Já para o movimento estudantil, a retomada das mobilizações nas universidades encontrará um cenário delicado de adoecimento psíquico e emocional da juventude, somado ao empobrecimento de suas famílias. “O tempo de reclusão, pouca sociabilidade e precarização nas condições de vida adoeceram nossa juventude. Precisamos fazer essa retomada de maneira afetuosa e sadia”, diz Isa Gabriela. A estudante reforça o empobrecimento como elemento que atingiu amplamente a juventude. “A vida concreta impõe a necessidade de priorizar o emprego e a renda para sustentar seus núcleos familiares”, completa.

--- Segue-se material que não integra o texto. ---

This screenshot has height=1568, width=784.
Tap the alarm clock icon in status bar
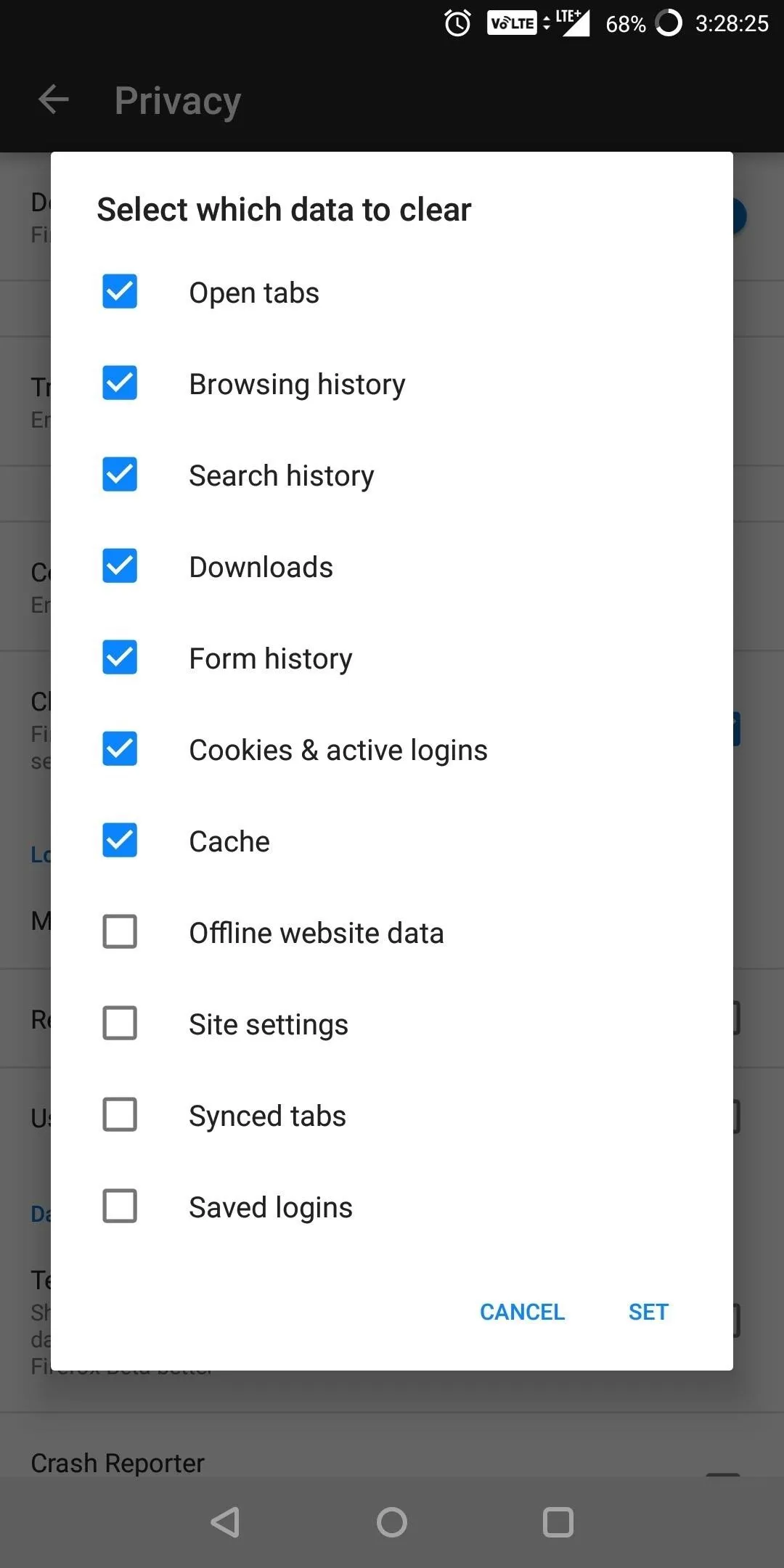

Para a militante da Marcha Mundial das Mulheres, Fernanda Rêgo, a precariedade em que vivem as mulheres da periferia também é um elemento dificultador. “É difícil até ter um ponto de apoio, um local físico para atuarmos nas comunidades”. E se essas mulheres dedicam uma tarde à organização política, elas estão deixando de garantir o sustento da casa. Esse também é um desafio do movimento. “Precisamos sempre de alimentação. A falta dessas coisas dificulta a nossa atuação”, explica Rêgo.

Para quem atua com pessoas sem teto, a piora das condições de vida do povo também cria dificuldades. “O empobrecimento cada vez maior da população cria um cenário desfavorável para o debate da política de forma mais saudável”, diz Vitória Genuíno. “O desemprego, a fome e os ataques ao povo negro e aos trabalhadores informais se colocam como demandas urgentes aos movimentos sociais”, completa.

O dirigente do MST coloca como grande desafio da esquerda criar um movimento de massas para a eleição de Lula, mas que não se encerre nela. “Não pode achar que vamos ganhar as eleições só nas redes sociais – elas são importantes, mas lá ainda perdemos para a extrema direita. Temos que disputar no meio do povo e garantir legitimidade para o que o governo fizer pela frente”, diz Jaime Amorim. “Precisamos recuperar no povo brasileiro a capacidade de sonhar”.